No todo negocio necesita un software propio. Pero algunos no pueden funcionar bien con soluciones genéricas. Cómo decidirlo sin perder dinero en el camino.

Una de las preguntas que más escucho cuando hablo con propietarios de empresas pequeñas es: "¿Nos conviene hacer un software propio o mejor usamos algo ya hecho?" La respuesta honesta es: depende. Pero no de forma vaga — hay criterios claros para decidirlo.

El punto de partida: ¿qué resuelves realmente?

Antes de hablar de software, hay que entender qué problema se quiere resolver. Muchas veces la conversación empieza con “queremos un sistema para gestionar X” y después de algunas preguntas resulta que lo que se necesita es un proceso mejor, no un sistema nuevo.

Si el problema es organizativo o de hábitos, ningún software lo va a resolver. Si el problema es genuinamente un proceso que el software actual no puede gestionar bien, entonces tiene sentido explorar opciones.

Cuándo el software de mercado es la respuesta correcta

Para la mayoría de funciones estándar de una empresa, existe software bueno, probado y asequible:

  • Facturación y contabilidad: Holded, Sage, Faturalia, Billin…
  • CRM: HubSpot (gratuito hasta cierto punto), Salesforce, Zoho
  • Gestión de proyectos: Notion, Asana, ClickUp, Monday
  • Comunicación interna: Microsoft Teams, Slack
  • Gestión de clínicas: muchas verticales tienen software específico maduro

El software de mercado tiene ventajas claras: ya está desarrollado y probado, tiene soporte, se actualiza regularmente y hay comunidad y documentación. El coste suele ser una suscripción mensual razonable.

Elige software de mercado cuando: el proceso que quieres gestionar es estándar, la herramienta existente cubre el 80% de lo que necesitas, y estás dispuesto a adaptar ligeramente tu proceso a la herramienta.

Cuándo el software a medida tiene sentido

El software a medida merece considerarse cuando:

1. Tienes un proceso muy específico que nadie más tiene Si tu modelo de negocio tiene una particularidad que diferencia genuinamente cómo operas — no solo en los detalles, sino en la lógica de fondo — es probable que ningún software genérico encaje bien.

2. El software existente requiere demasiados workarounds Cuando llevas tiempo usando una herramienta genérica pero tienes decenas de hojas de Excel complementarias, procesos manuales para cubrir los huecos y el equipo dedica horas a hacer lo que debería hacer el sistema automáticamente, es señal de que el encaje no es bueno.

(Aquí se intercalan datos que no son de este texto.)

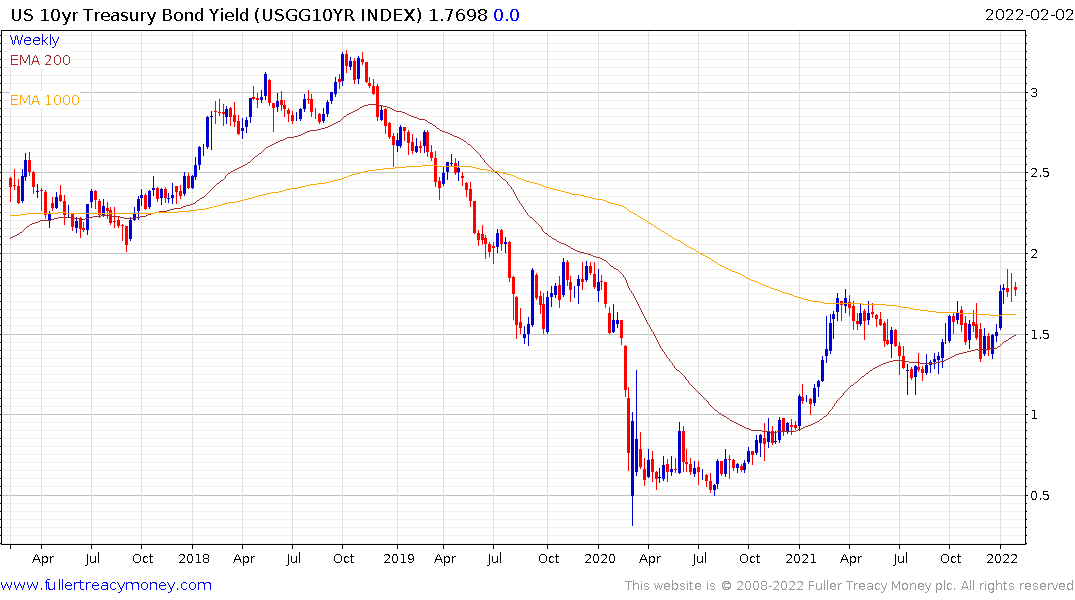Click the 0.5 value on y-axis
The height and width of the screenshot is (600, 1075).
(1040, 496)
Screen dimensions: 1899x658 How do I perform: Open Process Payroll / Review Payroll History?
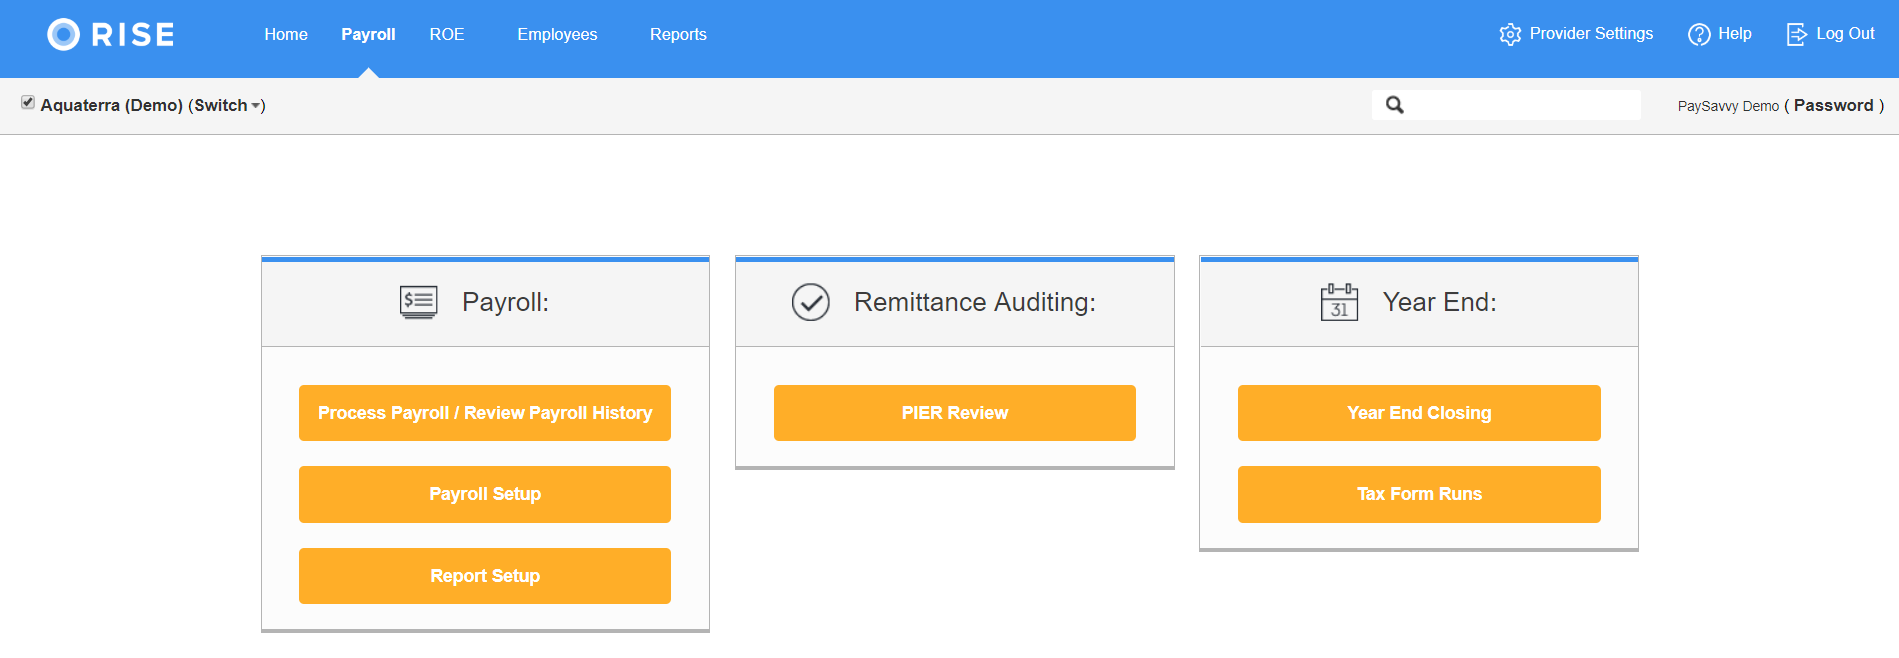485,413
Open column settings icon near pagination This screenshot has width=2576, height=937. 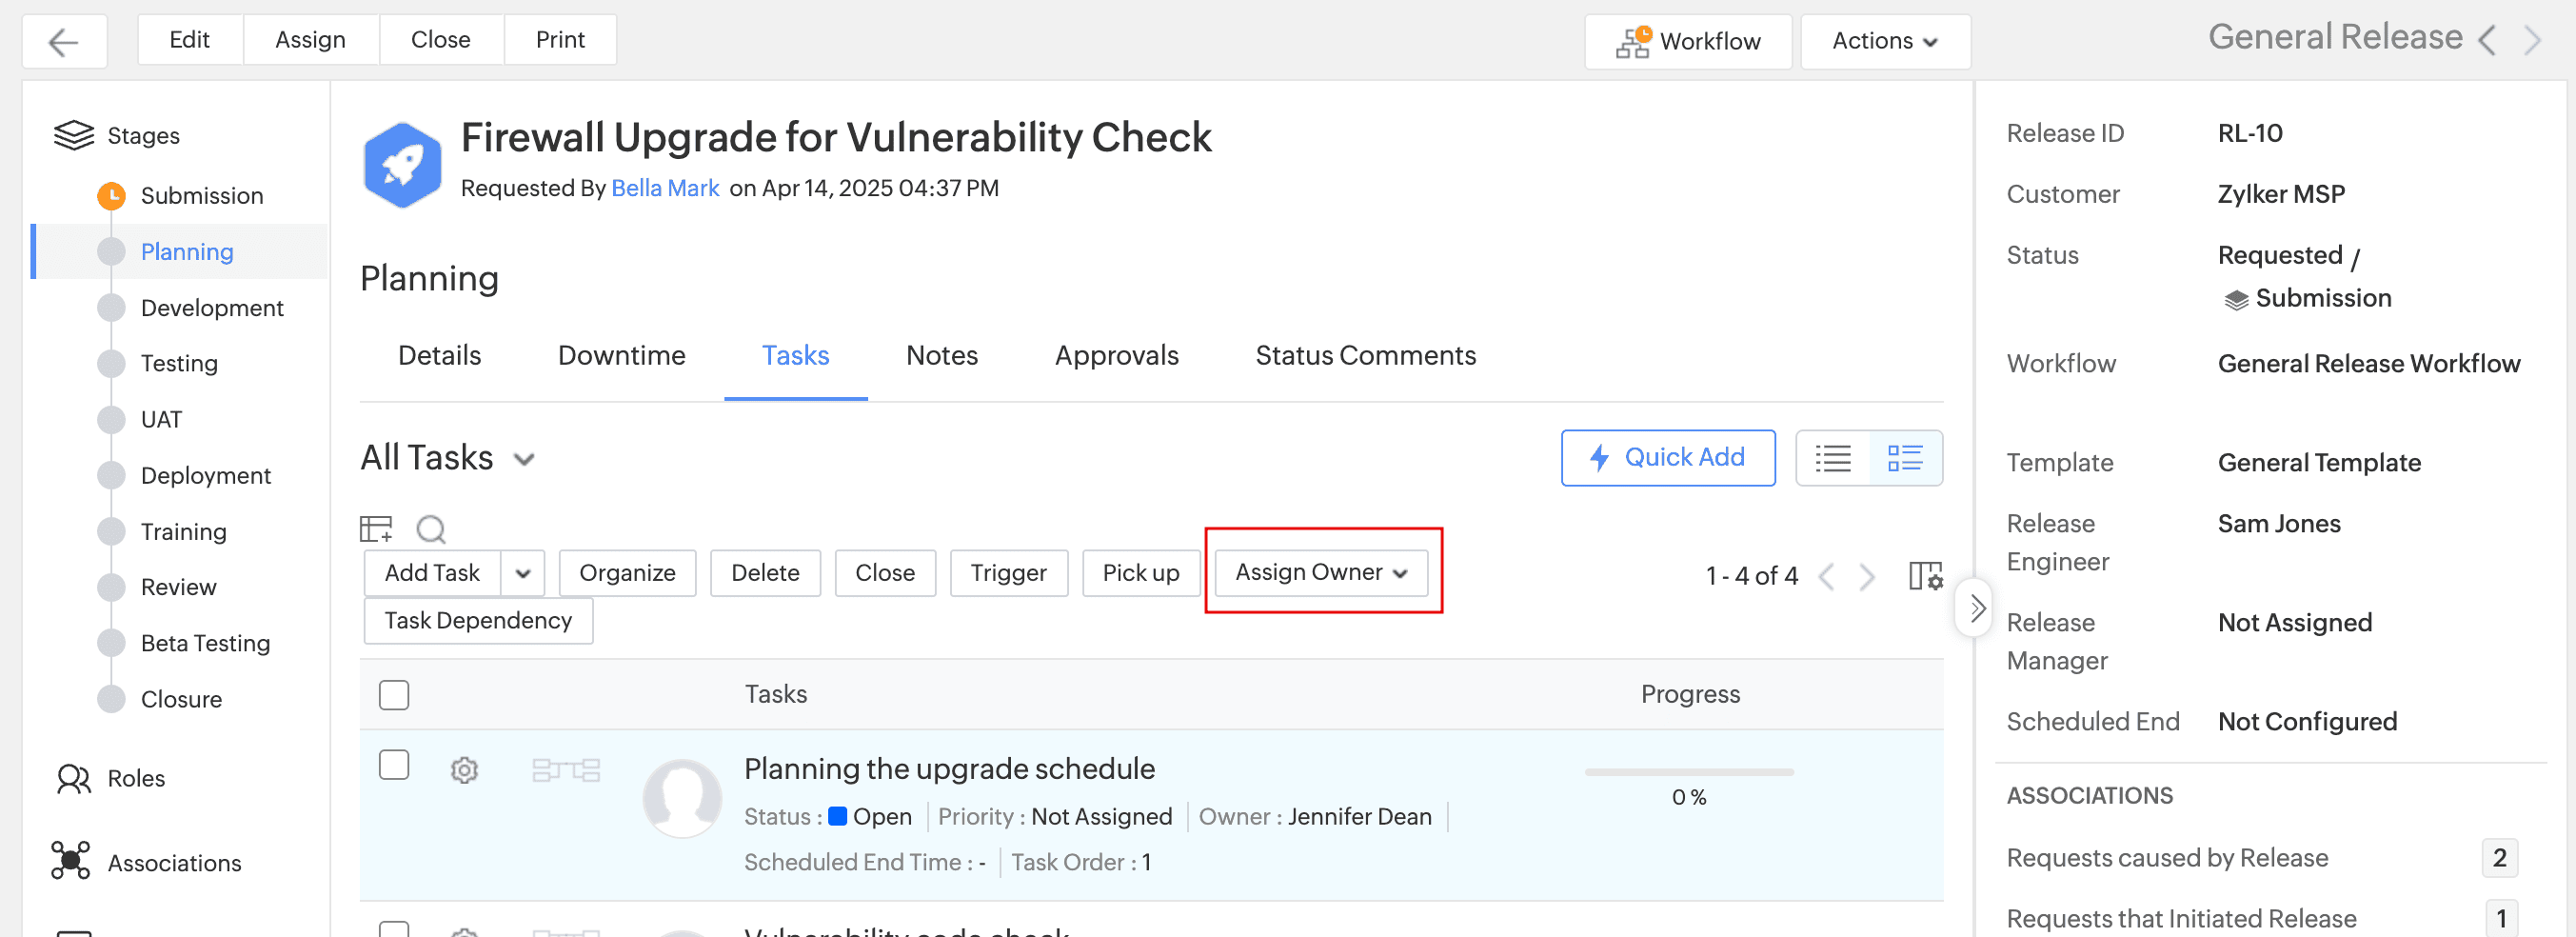tap(1925, 576)
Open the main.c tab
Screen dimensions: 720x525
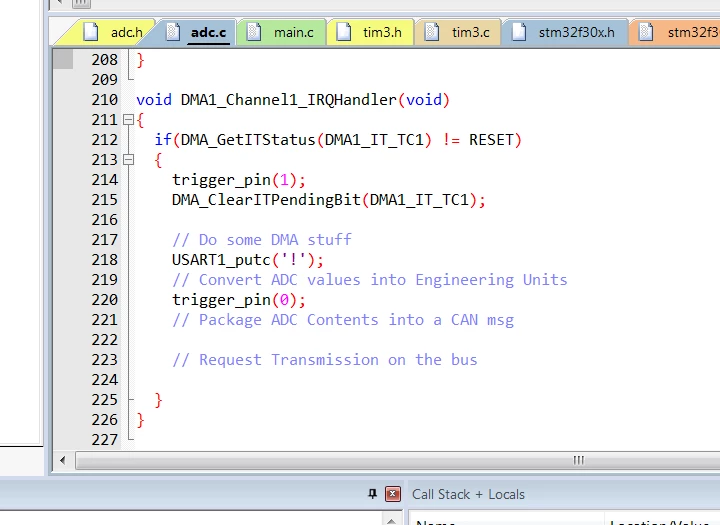tap(281, 32)
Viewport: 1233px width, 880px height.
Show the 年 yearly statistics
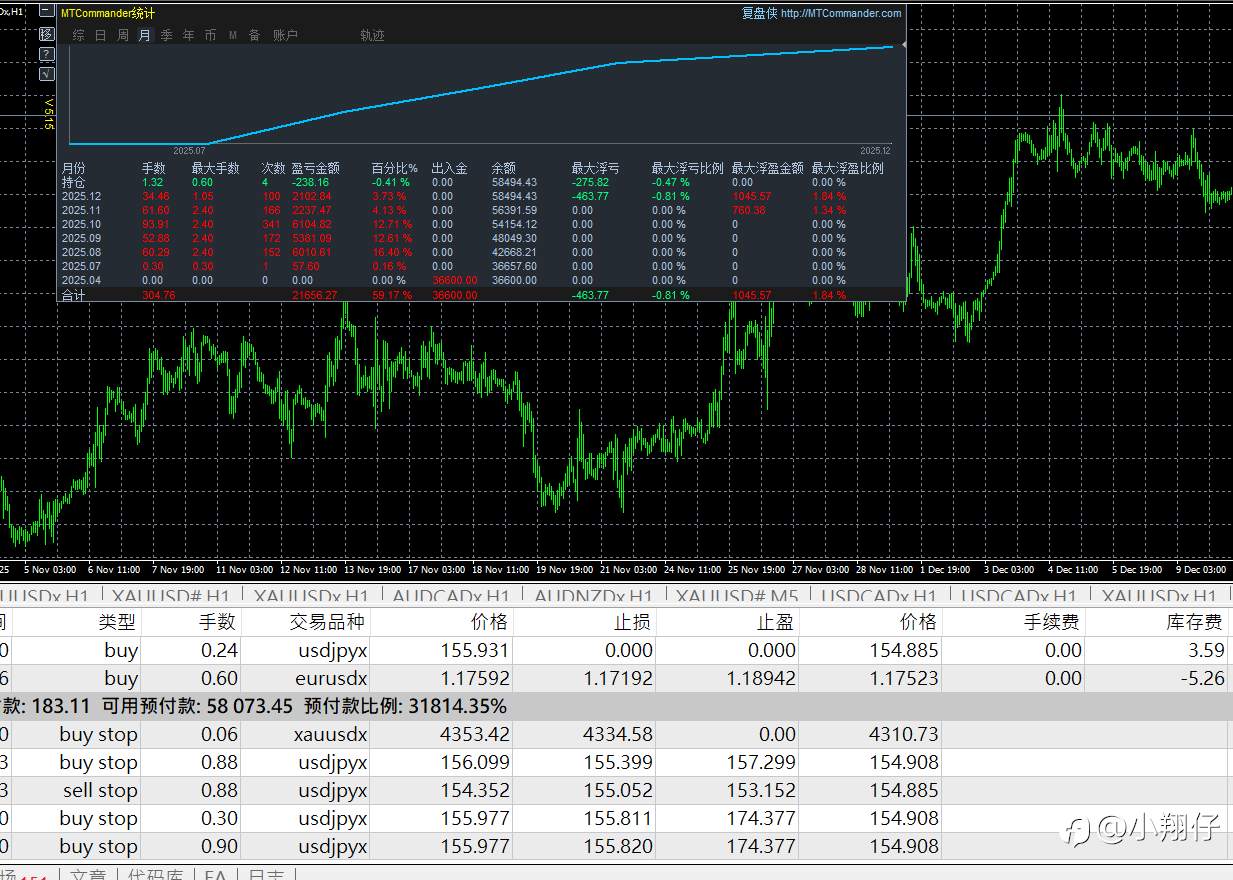point(188,35)

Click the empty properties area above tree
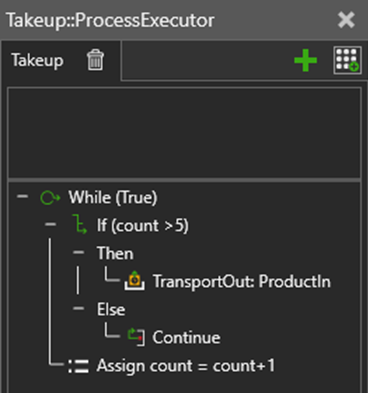(x=184, y=133)
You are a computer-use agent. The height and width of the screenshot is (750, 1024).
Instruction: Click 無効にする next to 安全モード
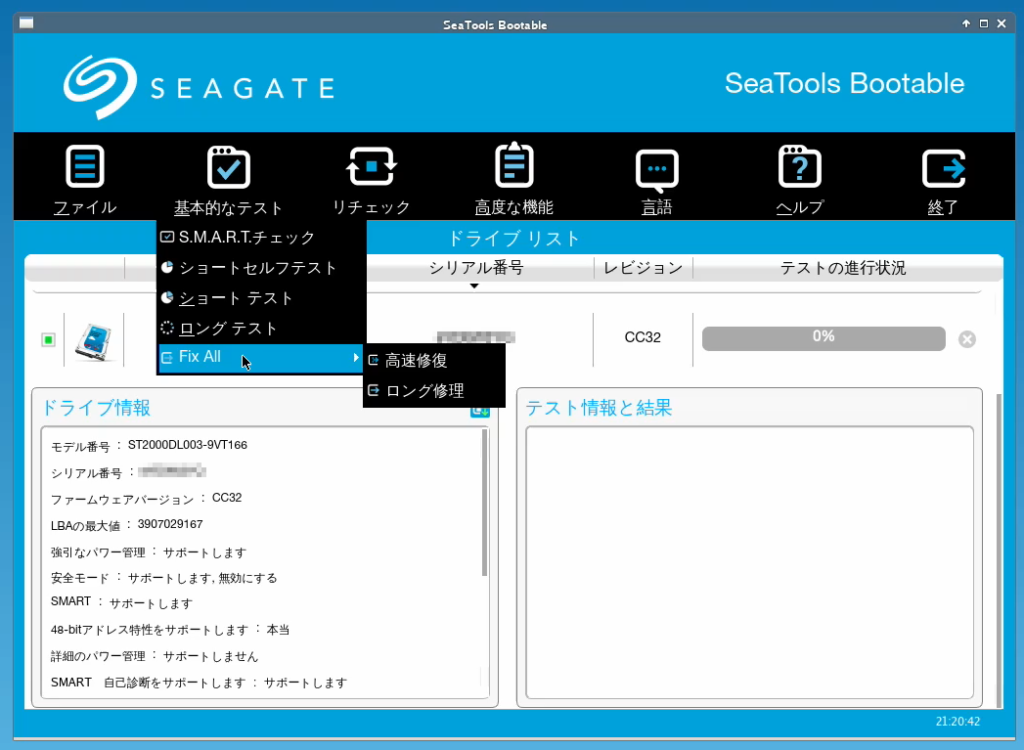tap(249, 577)
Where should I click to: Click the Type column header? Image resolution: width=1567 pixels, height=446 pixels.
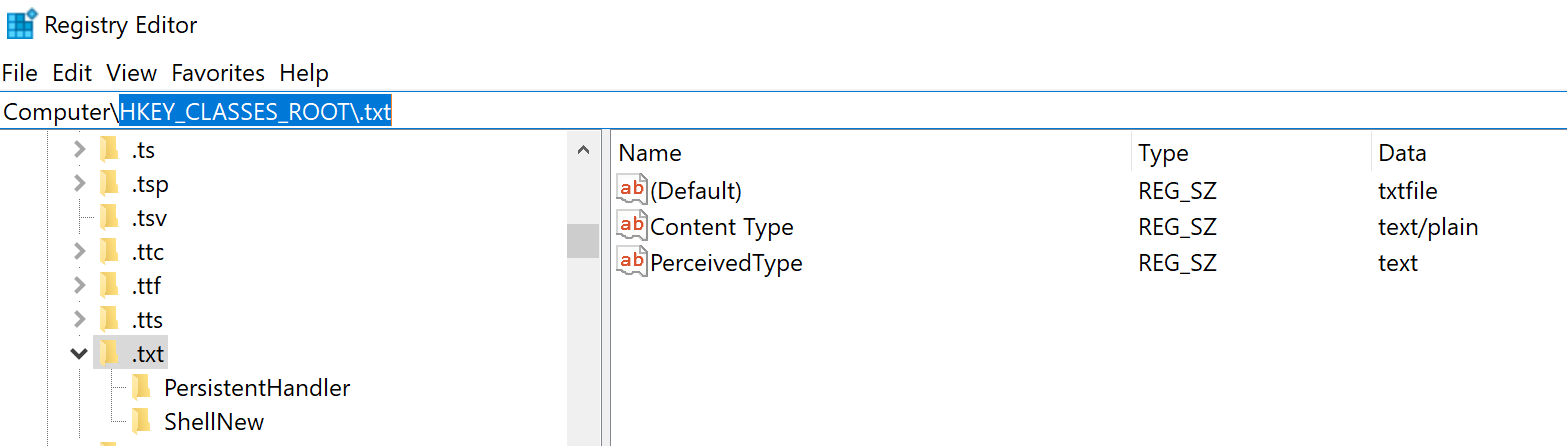tap(1163, 153)
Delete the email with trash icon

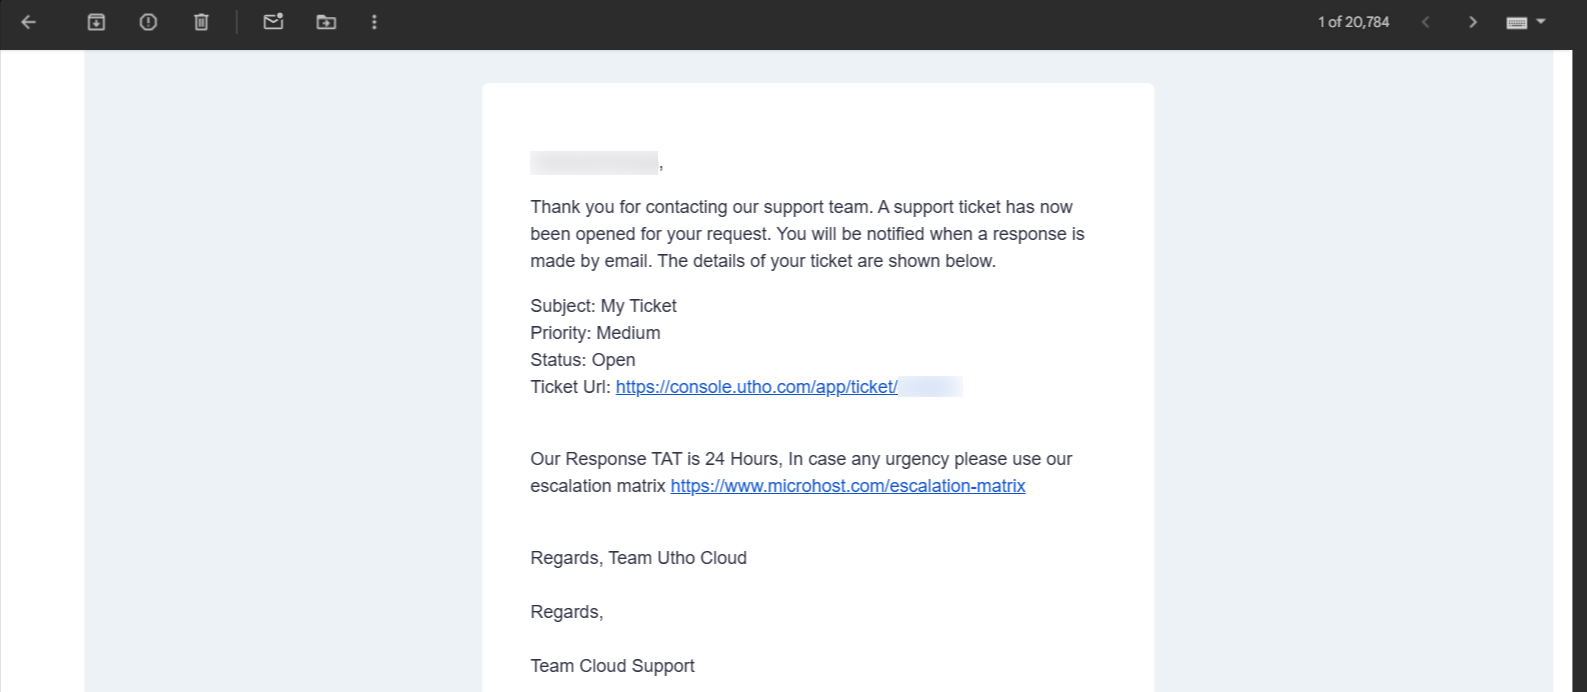pyautogui.click(x=201, y=22)
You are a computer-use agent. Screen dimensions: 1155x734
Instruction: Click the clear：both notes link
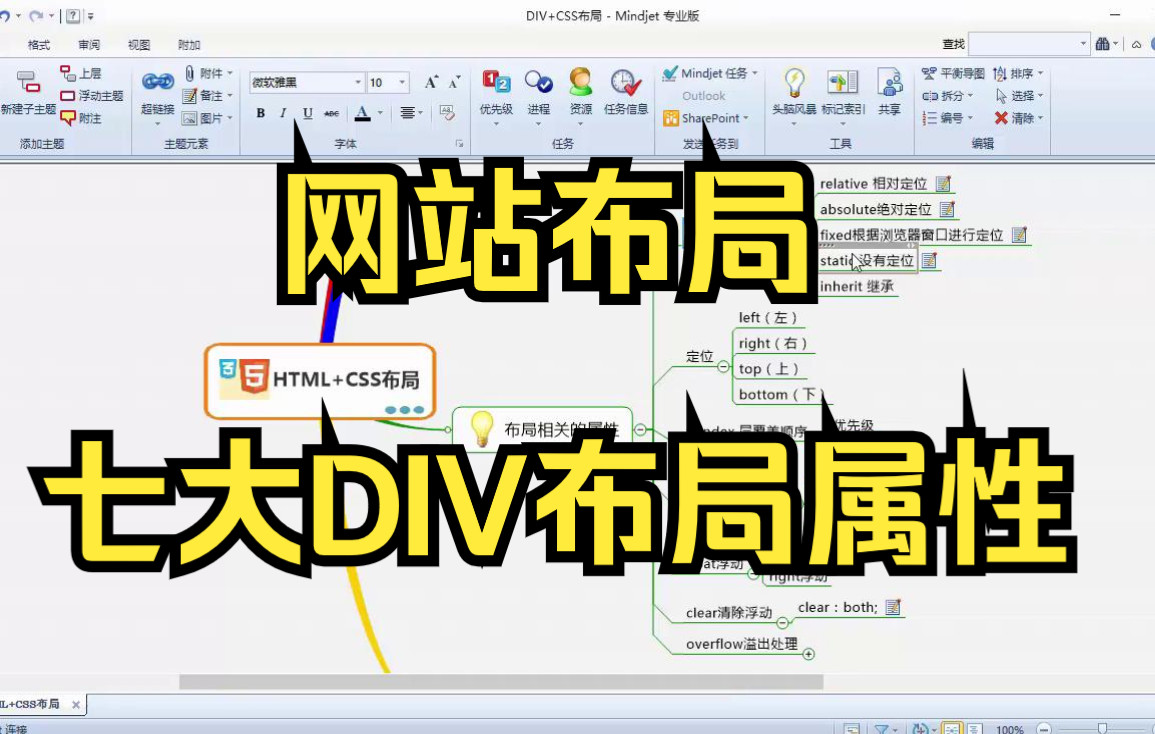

3. Integrar múltiples herramientas cuesta más que una solución integrada A veces el problema no es que falte una herramienta, sino que hay demasiadas que no hablan entre sí. Un software a medida puede integrar todo en un flujo coherente.

4. El volumen lo justifica económicamente El software a medida tiene un coste inicial mayor. Si lo que vas a ahorrar (en tiempo, en errores, en personal) supera ese coste en un plazo razonable, tiene sentido. Si no, probablemente no.

El error más común

El error más caro es iniciar un proyecto de software a medida con una idea vaga. “Queremos algo para gestionar nuestra operativa” es el comienzo de un proyecto que se va a dilatar, va a costar el doble de lo previsto y va a terminar con la mitad de lo que se esperaba.

El software a medida funciona bien cuando hay claridad sobre:

  • Qué problema concreto resuelve
  • Quién lo usa y cómo
  • Qué datos entran, qué datos salen
  • Cómo se mide si funciona bien

Con esa claridad, el desarrollo es predecible. Sin ella, es una apuesta.

Mi recomendación práctica

Empieza siempre por explorar las herramientas existentes. No porque el software a medida sea malo — sino porque es más fácil y barato equivocarse con una suscripción mensual que con un proyecto de desarrollo.

Si después de probar lo que hay en el mercado ninguna herramienta encaja, o si el negocio ha crecido hasta el punto en que las soluciones genéricas se han quedado pequeñas, entonces es el momento de plantearse el desarrollo a medida. Con los requisitos bien definidos y un equipo que te ayude a validarlos antes de escribir una sola línea de código.